Hi~ Put the following two functions in the ".\lib\pose\hrnet\pose_estimation\gen_kpts.py" file to generate JSON file similar to baseball.json.

def round_list(input_list, decimals=3):
    dim = len(input_list)

    for i in range(dim):
        for j in range(len(input_list[i])):
            input_list[i][j] = round(input_list[i][j], decimals)

    return input_list

def generate_ntu_kpts_json(video_path, kpts_file):
    args = parse_args()
    reset_config(args)

    # Loading detector and pose model, initialize sort for track
    human_model = yolo_model()
    pose_model = model_load(cfg)
    people_sort = Sort()

    with torch.no_grad():
        cap = cv2.VideoCapture(video_path)
        video_length = int(cap.get(cv2.CAP_PROP_FRAME_COUNT))

        # collect keypoints information
        kpts_info = dict()
        data = []

        for i in tqdm(range(video_length)):
            frame_info = {'frame_index': i + 1}

            ret, frame = cap.read()
            try:
                bboxs, scores = yolo_det(frame, human_model, confidence=args.thred_score)
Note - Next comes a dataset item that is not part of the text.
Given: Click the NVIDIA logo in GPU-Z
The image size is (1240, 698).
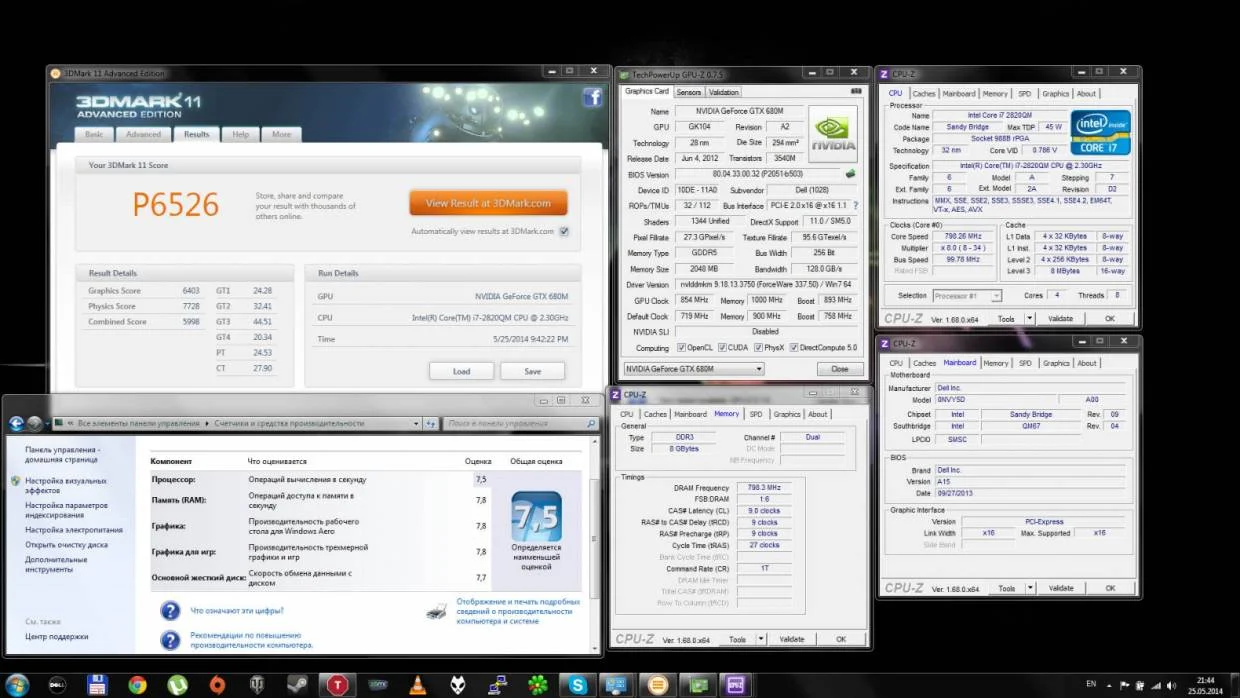Looking at the screenshot, I should click(833, 134).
                if bboxs is None or not bboxs.any():
                    print('No person detected!')
                    continue
                # Using Sort to track people
                people_track = people_sort.update(bboxs)

                # Track the first two people in the video and remove the ID
                if people_track.shape[0] == 1:
                    people_track_ = people_track[-1, :-1].reshape(1, 4)
                elif people_track.shape[0] >= 2:
                    people_track_ = people_track[-2:, :-1].reshape(2, 4)
                    people_track_ = people_track_[::-1]
                else:
                    skeleton = {'skeleton': [{'pose': [], 'score': [], 'bbox': []}]}
                    frame_info.update(skeleton)
                    data.append(frame_info)

                    continue

                track_bboxs = []
                for bbox in people_track_:
                    bbox = [round(i, 3) for i in list(bbox)]
                    track_bboxs.append(bbox)

            except Exception as e:
                print(e)
                continue

            # bbox is coordinate location
            inputs, origin_img, center, scale = PreProcess(frame, bboxs, cfg, args.num_person)
            inputs = inputs[:, [2, 1, 0]]
            if torch.cuda.is_available():
                inputs = inputs.cuda()
            output = pose_model(inputs.cuda())
            # compute coordinate
            preds, maxvals = get_final_preds(cfg, output.clone().cpu().numpy(), np.asarray(center),
                                             np.asarray(scale))

            skeleton = []
            for num, bbox in enumerate(track_bboxs):
                pose = preds[num].tolist()
                score = maxvals[num].tolist()
                pose = round_list(pose)
                score = round_list(score)

                one_skeleton = {'pose': pose,
                                'score': score,
                                'bbox': bbox}
                skeleton.append(one_skeleton)

            frame_info.update({'skeleton': skeleton})
            data.append(frame_info)

        kpts_info.update({'data': data})
        with open(kpts_file, 'w') as fw:
            json.dump(kpts_info, fw)
    print('Finishing!')
guerrifrancesco commented 3 years ago

Thank you!!

1) I put the functions in the file you said and I called from a python I made. I got an error:

lib/pose/hrnet/pose_estimation/gen_kpts.py", line 99, in generate_ntu_kpts_json inputs, origin_img, center, scale = PreProcess(frame, bboxs, cfg, args.num_pos) AttributeError: 'Namespace' object has no attribute 'num_pos'

What does it represent that attribute?

2) I noticed that the function searches for people in the frame and then it takes only the first two of them. Is it possible to remove this limit and obtain 2D skeleton of three or more people?

fabro66 commented 3 years ago

1). Replace "args.num_pos" with "args.num_person"

2). Yes. You can change it to obtain multi-person keypoints.